# TASK:
Leave out the pictures and copy everything else in the records exactly.

=== Begin Enclosure ===

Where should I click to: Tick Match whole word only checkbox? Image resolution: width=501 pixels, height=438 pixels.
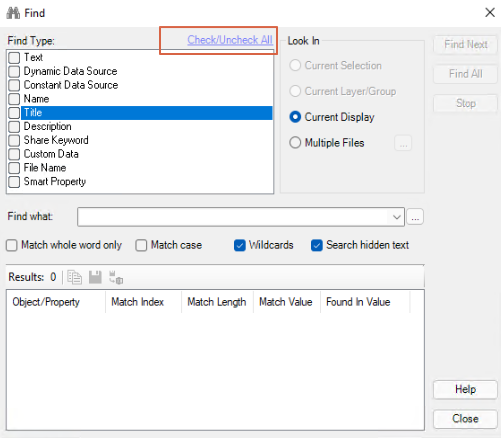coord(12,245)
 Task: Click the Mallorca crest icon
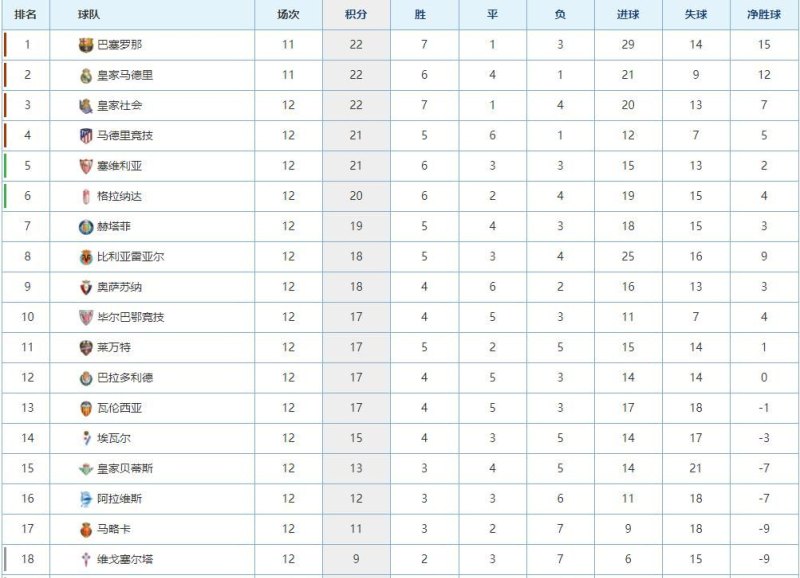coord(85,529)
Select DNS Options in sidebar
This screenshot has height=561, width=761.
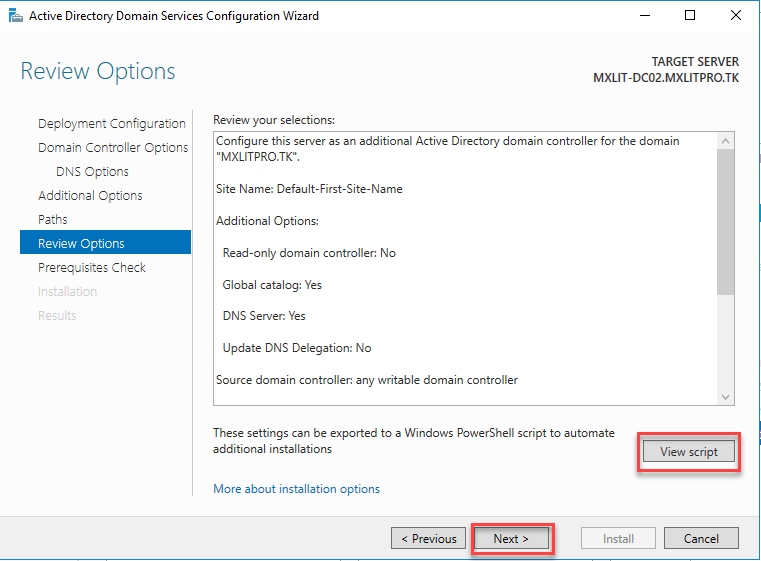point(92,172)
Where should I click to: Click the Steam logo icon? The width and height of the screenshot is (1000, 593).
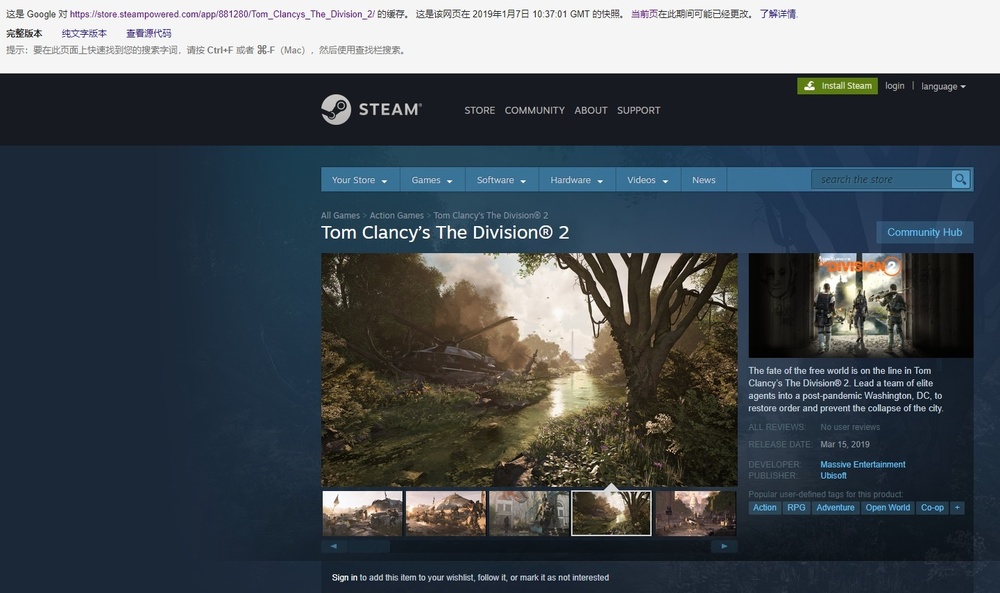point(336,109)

=== End Enclosure ===

# ANSWER SECTION:
Where should I click to: Tick Match whole word only checkbox? Image resolution: width=501 pixels, height=438 pixels.
coord(12,245)
 Task: Click the Mallorca crest icon
coord(85,529)
Select DNS Options in sidebar
This screenshot has height=561, width=761.
point(92,172)
Where should I click to: Click the Steam logo icon? The width and height of the screenshot is (1000, 593).
point(336,109)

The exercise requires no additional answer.